1987, el año de los cuatro trofeos.

1987, el año de los cuatro trofeos.

En 1958 se decidió implantar un campeonato para constructores además del ya existente desde 1950 para pilotos, así nacieron el Mundial de Pilotos y el Mundial de Constructores. Sin embargo hubo un año en que se duplicaron los certámenes, se disputaron cuatro campeonatos diferentes en el Mundial de Fórmula 1.

Los Trofeos Jim Clark y Colin Chapman fueron una especie de premio consolación dentro del mundial de 1987, único año en que estuvieron vigentes. Dichos trofeos se crearon para premiar a los equipos que disputaban el mundial con motor atmosférico ya que, mientras se esperaba la vuelta de este tipo de motores en 1989, los que no disponían de un motor turbo, casi nada, o nada, podían hacer al tener unos 300 CV menos, solo llenar las parrillas y evitar su desaparición.

Los F1 atmosféricos cubrieron el expediente decorosamente, aunque no lograron lo que algunos coches de F2 en los años 60 (a los que se permitía su inscripción en algunas pruebas de F1), que en algunos circuitos llegaron a mezclarse con los F1 punteros, como en Nürburgring.El déficit de potencia hacía que las velocidades máximas en trazados veloces como Monza fueran 50 km/h menores que las de los mejores turbo. Por vuelta eran 7 segundos más lentos en circuitos rápidos y 3.5 segundos en los trabados como Mónaco y Hungría. Sólo en Alemania, España y Japón logró el mejor atmosférico perder sólo una vuelta respecto del ganador. La diferencia de prestaciones entre las escuderías con motor V8 Ford Cosworth DFZ con respecto a las otras que utilizaban los propulsores turbo era significativa, todos los grandes equipos poseían un propulsor turboalimentado y los pequeños equipos privados tenían que tirar con el V8 de Cosworth, creando prácticamente una especie de segunda división en la F1 que dejó imágenes deplorables, como observar a muchos pilotos ser doblados hasta en cuatro o más ocasiones en una misma carrera, por ello la FISA decidió darle una oportunidad a dichas escuderías humildes de pelear por títulos.

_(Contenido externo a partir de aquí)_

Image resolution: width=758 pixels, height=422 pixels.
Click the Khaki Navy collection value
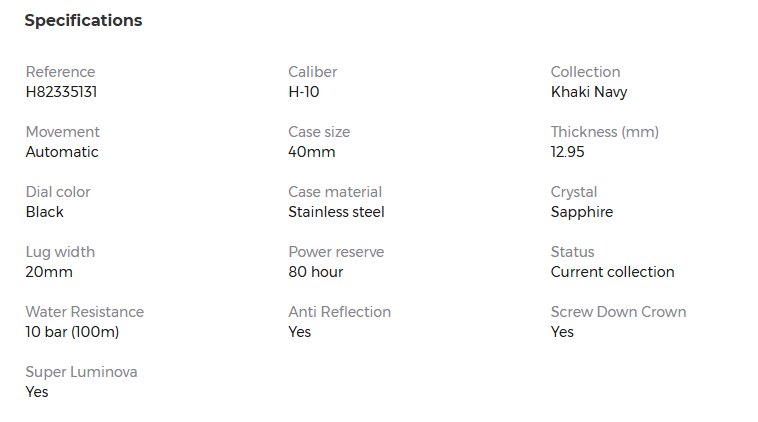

Habían nacido el Trofeo Jim Clark y el Trofeo Colin Chapman, respectivamente otorgados al piloto y al equipo con motor atmosférico que mejor lo hiciera durante la temporada, y que se disputarían en paralelo con los campeonatos habituales de conductores y constructores.-Trofeo Colin Chapman: lo recibía el mejor equipo con motor atmosférico. Los contendientes eran 5: Tyrrell, AGS, March, Lola y Coloni. El Tyrrell DG016 resultó el mejor monoplaza con motor aspirado de la temporada, demostró una sólida fiabilidad y fue gracias a ello que de 16 carreras ganó 11, logrando cinco dobletes, sumó más puntos que el resto de equipos juntos, llevándose con claridad el “Trofeo Colin Chapman”.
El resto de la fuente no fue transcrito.